Wróćmy jednak do podziwiania krajobrazów. Oto bowiem kilka kilometrów za Jeruzalem przekroczymy rzekę Rawkę. Ciek ten stanowi popularny cel spływów kajakowych, a wyróżnia go czysta (jak na Mazowsze) woda oraz bystry (jak na Mazowsze) nurt. Nie licząc startu, to najniższy punkt tej trasy (niecałe 120 m n.p.m.). To właśnie ten ciek rozgranicza Wysoczyznę Rawską od Wzniesień Łódzkich. Początkowo owych wzniesień nie dostrzeżemy, bo będziemy jechać dnem doliny. Gdy jednak odbijemy na zachód, czeka nas solidny 50-metrowy podjazd, po którym mniejsze lub większe hopki będą nam towarzyszyć w zasadzie już do mety.

Jadąc tak przez Wzniesienia Łódzkie, warto zwrócić uwagę na mijane liczne strumyczki, często z wartkim nurtem i zaskakująco czystą wodą. Mało kto wie, że to głównie z tego powodu kilkadziesiąt kilometrów dalej zlokalizowano ośrodek przemysłowy w Łodzi. Liczne źródła (choćby takich rzek jak Bzura czy Ner) zapewniały odpowiednią ilość czystej wody, która była niezbędna dla zakładów włókienniczych.

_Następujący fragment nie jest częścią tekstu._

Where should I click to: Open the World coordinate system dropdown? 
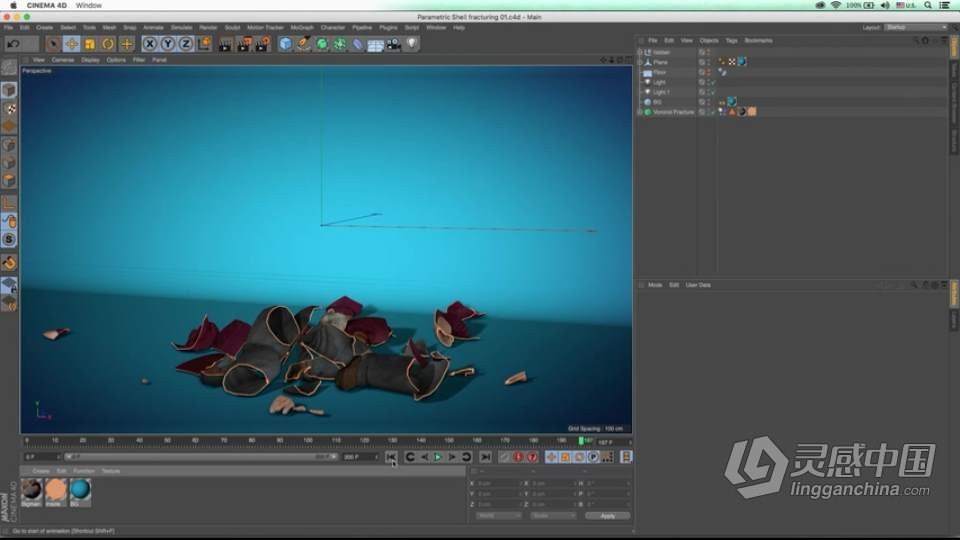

Po przekroczeniu drogi krajowej nr 72 w Głuchowie (następny dobry punkt na aprowizację) ponownie zjedziemy do doliny Rawki, choć tutaj jest już ona raczej strumykiem niż rzeką. To kolejny urokliwy odcinek z dobrym asfaltem i ładnymi widokami. Uwagę warto tu zwrócić na ruiny pokaźnego drewnianego młyna między miejscowościami Góra i Mościska (nie przegapicie). Kawałek za wsią Popień (gdzie jest dwór z XIX wieku przekształcony w PGR) znów przekroczymy Rawkę – raptem kilka kilometrów stąd rzeka ta ma swoje źródła. Stąd już tylko rzut beretem do celu naszej eskapady, czyli Koluszek. Nie jest to szczególnie urokliwa miejscowość (jedną z nielicznych ciekawostek jest Wydział Przesyłek Niedoręczalnych Poczty Polskiej). Ma jednak tę zaletę, że stanowi ważny węzeł kolejowy, przez który kursuje sporo pociągów do stolicy. Podróż powrotna zajmie nam raptem godzinę.
Wujek dobra rada
- Ruch na drogach jest bardzo niewielki. Wyjątek stanowi raptem kilometr krajówki w Głuchowie.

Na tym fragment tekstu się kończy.